An MRI is also used to determine treatment options after a woman has been diagnosed with breast cancer. It can find tiny additional tumors in the same breast, small enough that they can't be felt, nor seen on a mammogram. It's also invaluable for finding tumors in the other breast. If the "healthy" breast shows nothing suspicious on an MRI, it's pretty certain there's nothing there. This information is key if a patient is trying to decide whether to have a prophylactic double mastectomy.
Still, the number of false positives can be daunting. A recently completed study at Dartmouth-Hitchcock Medical Center in Lebanon, NH, reported in Dartmouth Medicine magazine, examined women with newly diagnosed invasive breast cancer who received followup diagnostic MRIs in the healthy breast. Of the 199 women monitored, 74 (47%) were found to have suspicious lesions in the opposite breast, lesions not picked up by a mammogram.
Of those 74 women, 38 (just over half) were discovered to have cancerous tumors (three-fourths of which were invasive) in their "healthy" breast; while in 36 women, the suspicious lesions were found to be benign, via biopsy.
Second, an MRI is useful when it's used as a screening tool (rather than a diagnostic tool) in certain very specific instances. The American Cancer Society guidelines say that you're a good candidate for MRI screening if you:
-have a BRCA1 or BRCA2 gene mutation;
-have a first-degree relative (parent, sibling, child) with a BRCA1 or BRCA2 mutation;
-have a lifetime risk of breast cancer of 20%-25% or greater, according to your doctor's risk assessment, or a very strong family history;
-had radiation to the chest between the ages of 10 and 30;
-have Li-Fraumeni syndrome, Cowden syndrome, or Bannayan-Riley-Ruvalcaba syndrome, or may have one of these syndromes based on a history in a first-degree relative.
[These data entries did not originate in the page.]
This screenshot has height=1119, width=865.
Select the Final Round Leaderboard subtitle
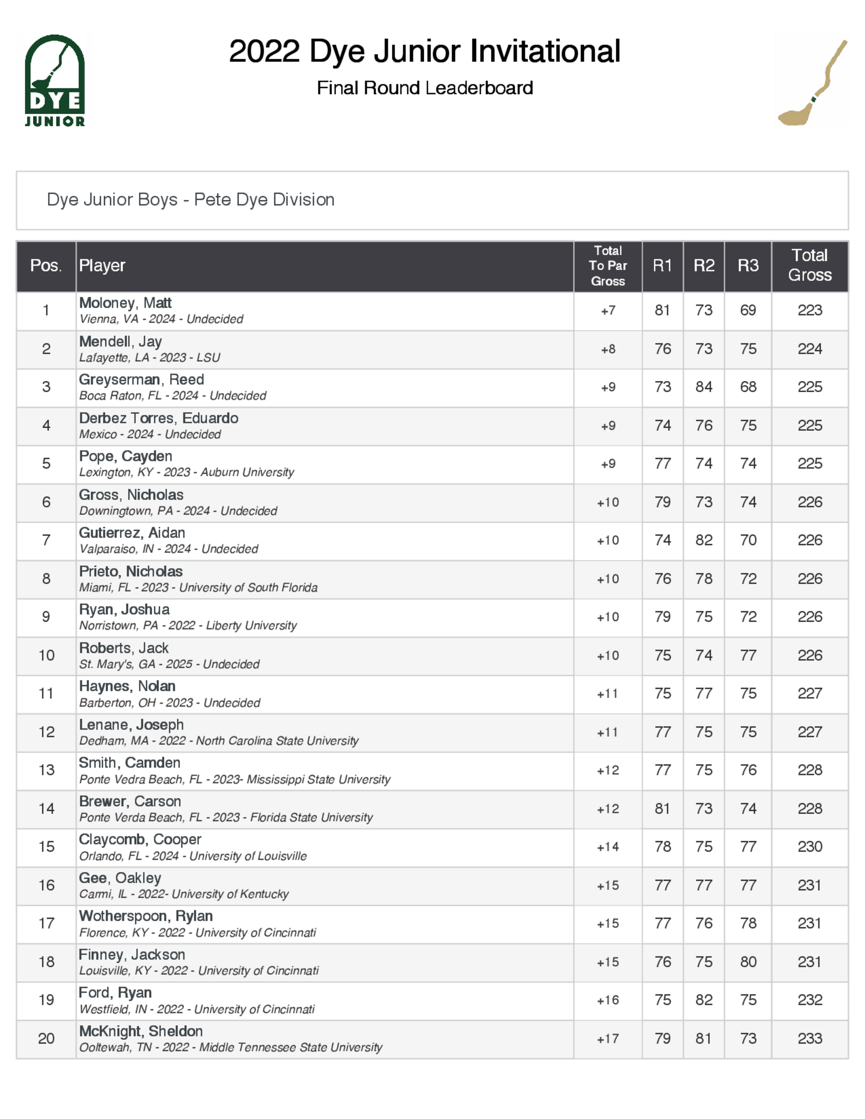(x=424, y=88)
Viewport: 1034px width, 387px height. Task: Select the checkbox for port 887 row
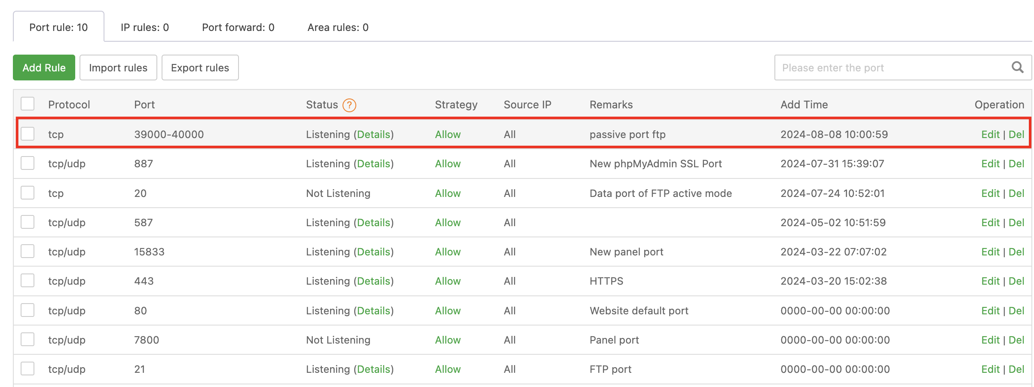point(28,163)
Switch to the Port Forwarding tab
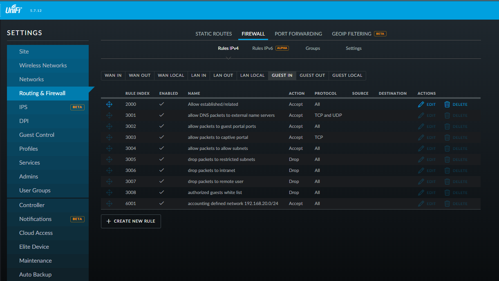The height and width of the screenshot is (281, 499). click(298, 34)
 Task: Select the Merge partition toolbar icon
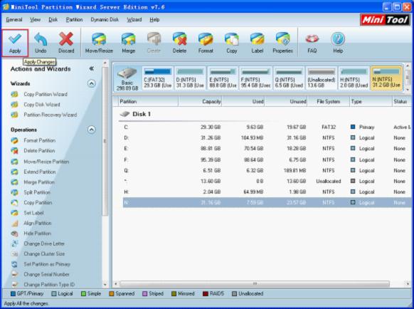point(128,43)
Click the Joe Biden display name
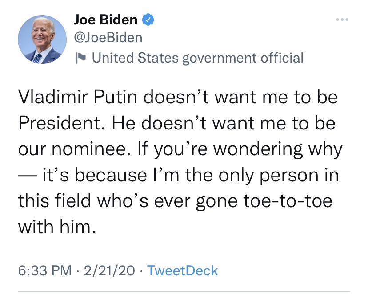Screen dimensions: 368x294 [105, 20]

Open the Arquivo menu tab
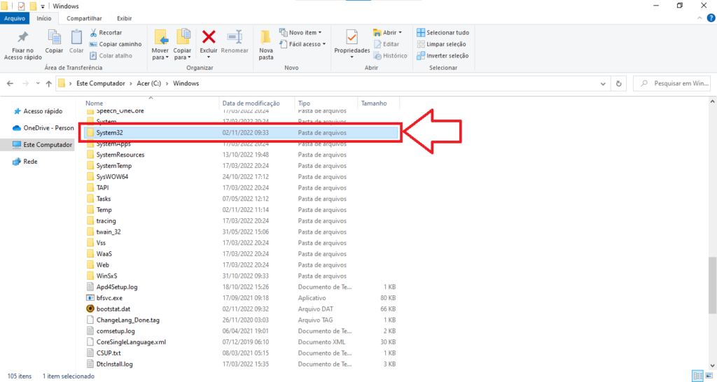coord(15,18)
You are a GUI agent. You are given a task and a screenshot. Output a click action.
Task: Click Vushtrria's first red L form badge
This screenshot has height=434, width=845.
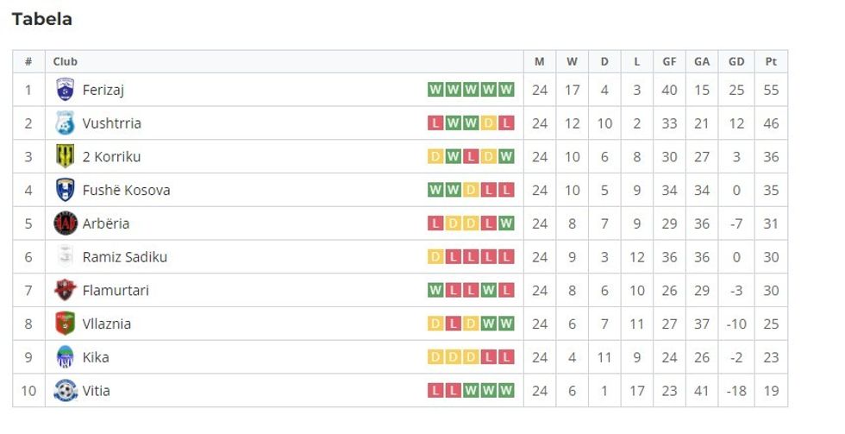(435, 123)
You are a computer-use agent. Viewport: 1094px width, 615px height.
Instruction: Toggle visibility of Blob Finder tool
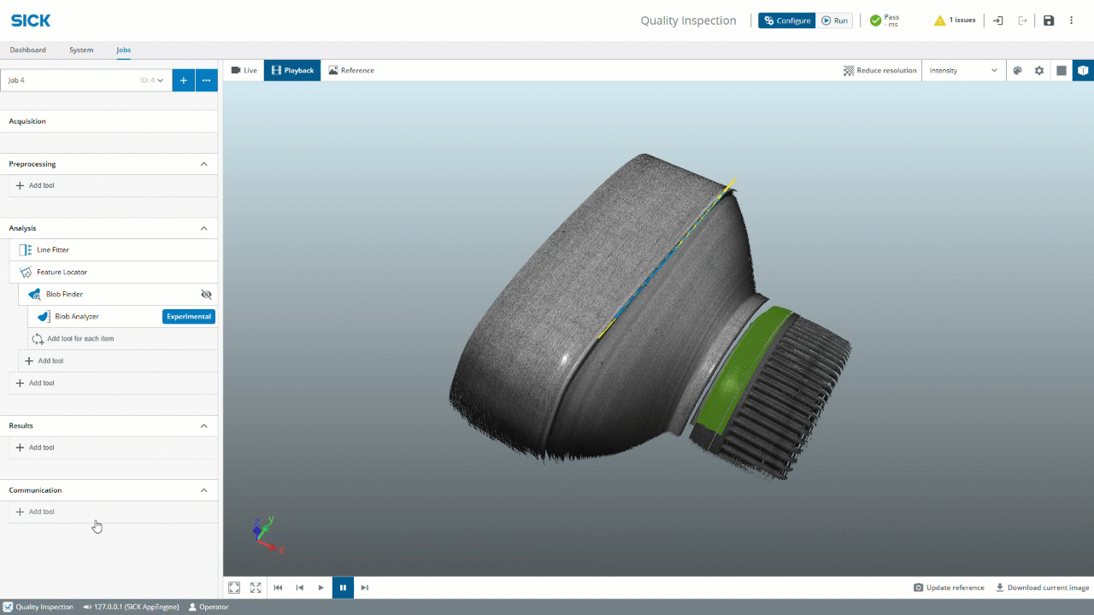click(x=206, y=294)
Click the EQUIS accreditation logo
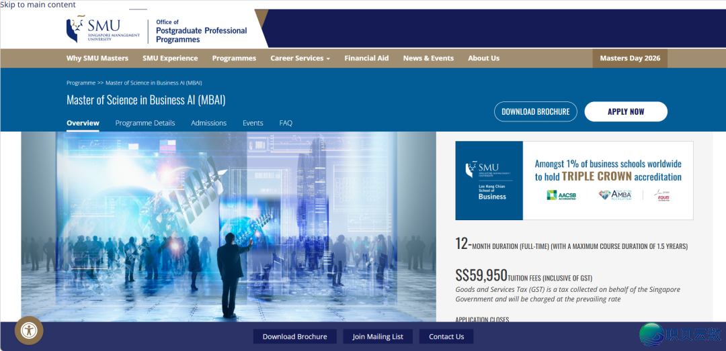The width and height of the screenshot is (726, 351). pyautogui.click(x=662, y=195)
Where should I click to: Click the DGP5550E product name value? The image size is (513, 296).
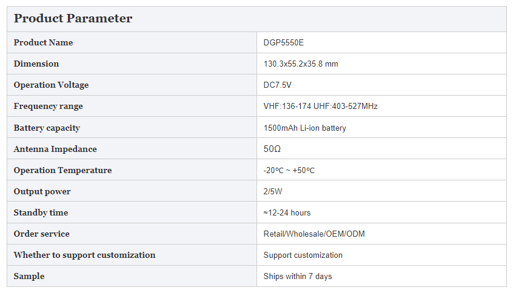(x=284, y=43)
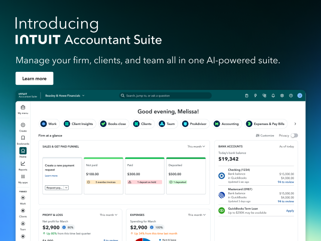The width and height of the screenshot is (321, 241).
Task: Select the Books close shortcut chip
Action: tap(114, 124)

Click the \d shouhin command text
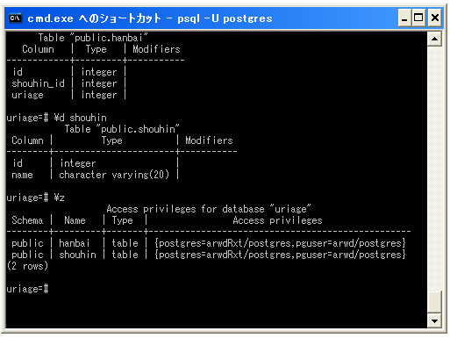81,118
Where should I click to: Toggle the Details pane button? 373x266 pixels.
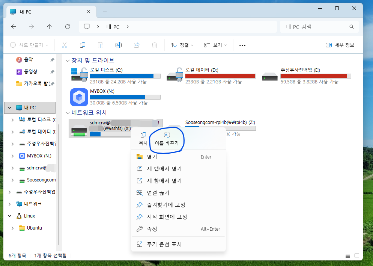click(340, 45)
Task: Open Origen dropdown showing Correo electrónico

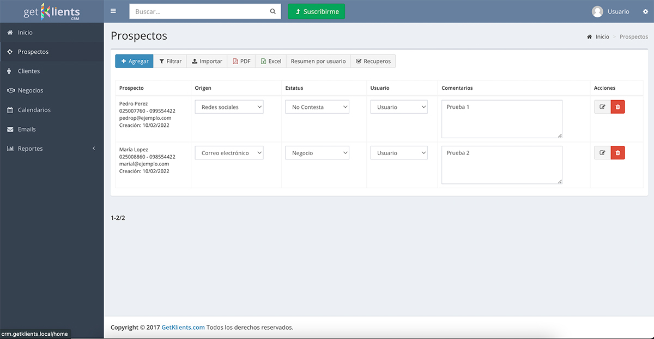Action: (x=229, y=153)
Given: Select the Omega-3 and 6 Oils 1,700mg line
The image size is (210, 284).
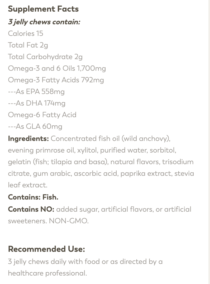Looking at the screenshot, I should click(57, 68).
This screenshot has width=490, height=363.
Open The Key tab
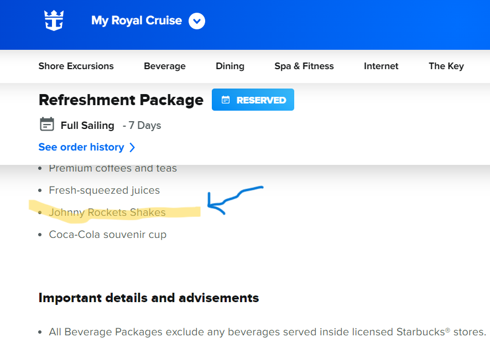pyautogui.click(x=446, y=66)
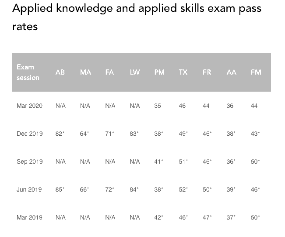The image size is (285, 237).
Task: Select the PM column header
Action: tap(159, 72)
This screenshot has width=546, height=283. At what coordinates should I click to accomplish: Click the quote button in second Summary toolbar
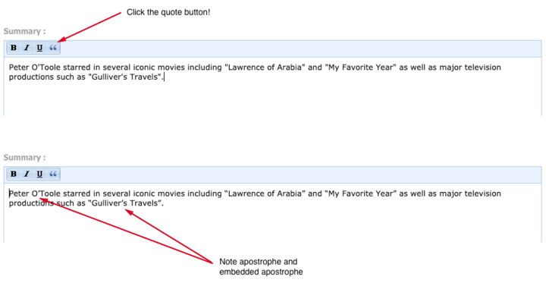pyautogui.click(x=53, y=174)
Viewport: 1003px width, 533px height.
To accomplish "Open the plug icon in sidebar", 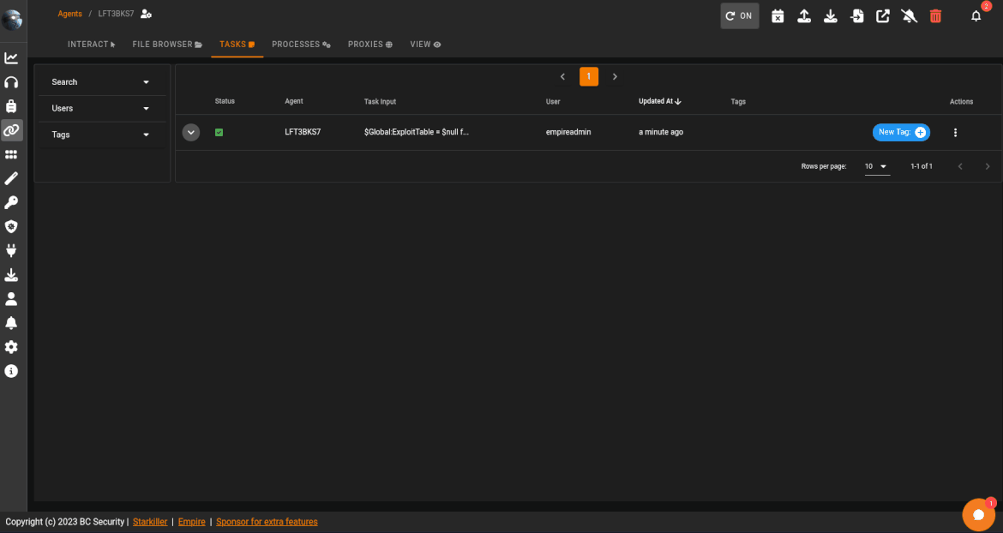I will point(11,251).

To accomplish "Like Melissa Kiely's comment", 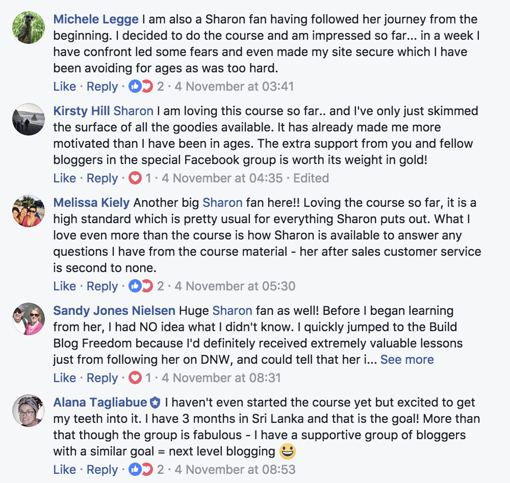I will 64,286.
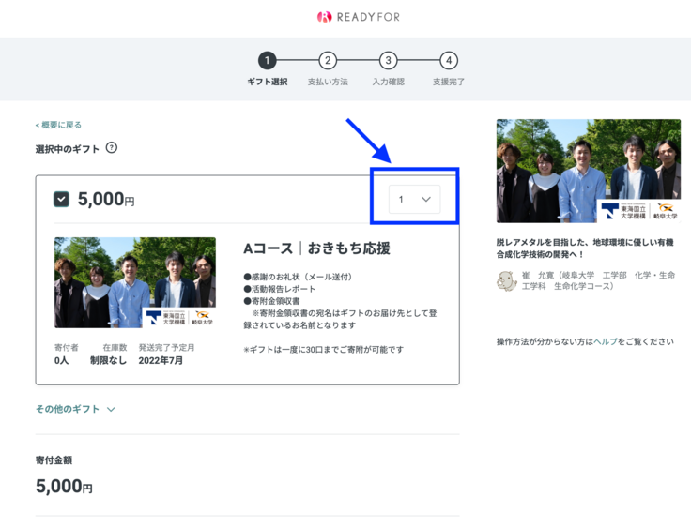The width and height of the screenshot is (691, 527).
Task: Click the project thumbnail in sidebar
Action: coord(588,171)
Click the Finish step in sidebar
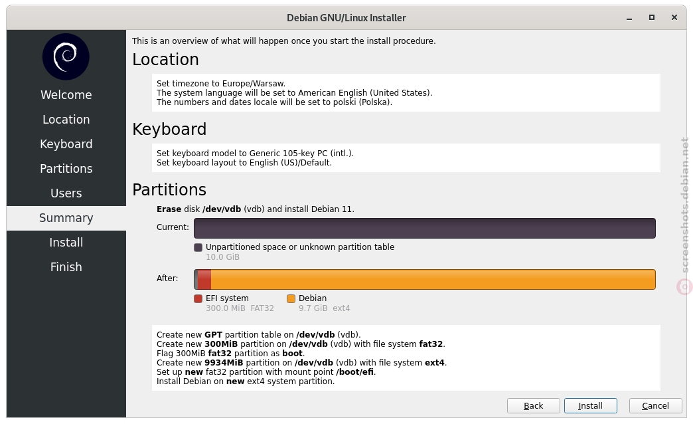 click(66, 267)
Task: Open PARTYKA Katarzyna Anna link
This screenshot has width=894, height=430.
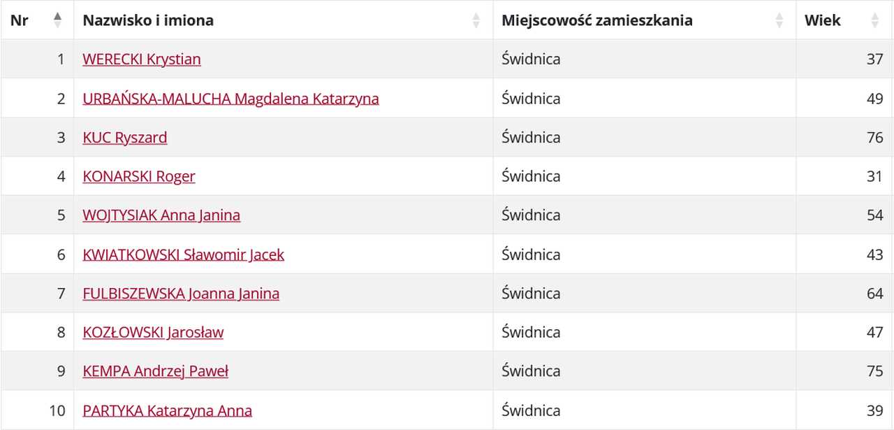Action: pos(168,410)
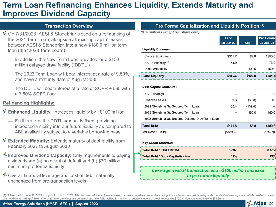
Task: Select the Transaction Overview header
Action: coord(68,26)
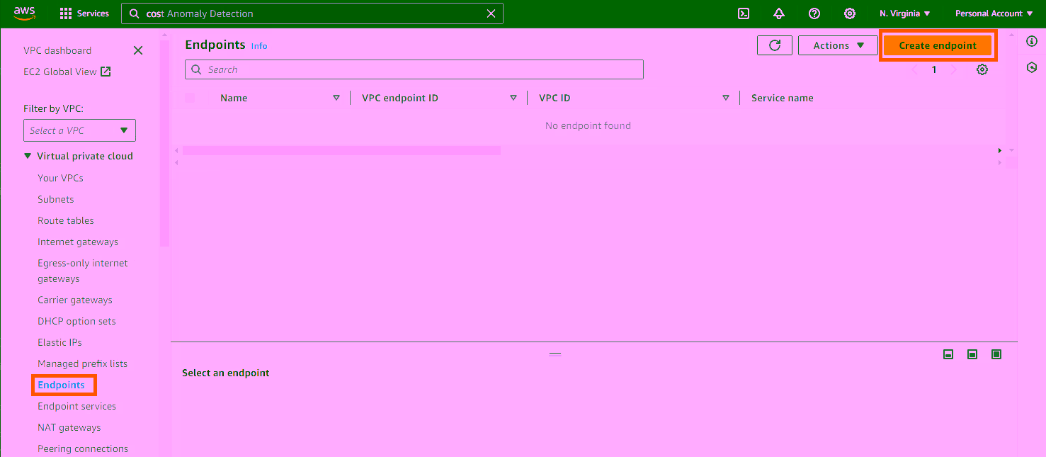
Task: Open the Info side panel icon
Action: pos(1031,41)
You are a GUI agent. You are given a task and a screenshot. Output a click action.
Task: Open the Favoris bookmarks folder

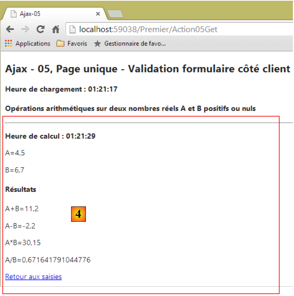72,43

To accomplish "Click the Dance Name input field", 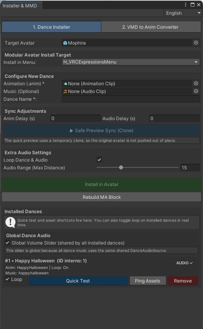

Clearly, the above guidelines include only a small percentage of the population. Thus MRI is seldom used as a routine screening tool - which is why you get a regular screening mammogram, not a regular screening MRI.
There's dispute over one part of the population that might benefit from screening MRIs: women with dense breasts. Evidence has been steadily growing that dense breasts increase your risk of breast cancer, if only slightly. And dense breasts make it harder for a mammogram to pick up tumors or suspicious lesions.
But be aware, dense breasts are a clinical condition; that is, they have to be diagnosed by a radiologist, who'll use something called the BI-RADS scale (Breast Imaging-Reporting and Data System) to determine how dense your breasts are. Officially, you have dense breasts if they're made up of at least 50% fibroglandular tissue that may obscure a tumor.
So just being small-breasted doesn't mean you have dense breasts. Nor does having breasts that feel lumpy or hard. Self-assessment isn't possible; only your medical team can tell you whether or not you have dense breasts.
Bottom line: Women at normal risk for breast cancer don't need screening MRIs; for you, a mammogram is perfect. And women with early breast cancer, cancer whose risk of recurrence after treatment is less than 20%, don't need screening MRIs; even though you fear cancer coming back, a regular mammogram is fine for you, too.
Women with dense breasts? Speak to your doctor. You might decide that the expense and bother of an MRI, combined with your regular screening mammogram, might be worth it.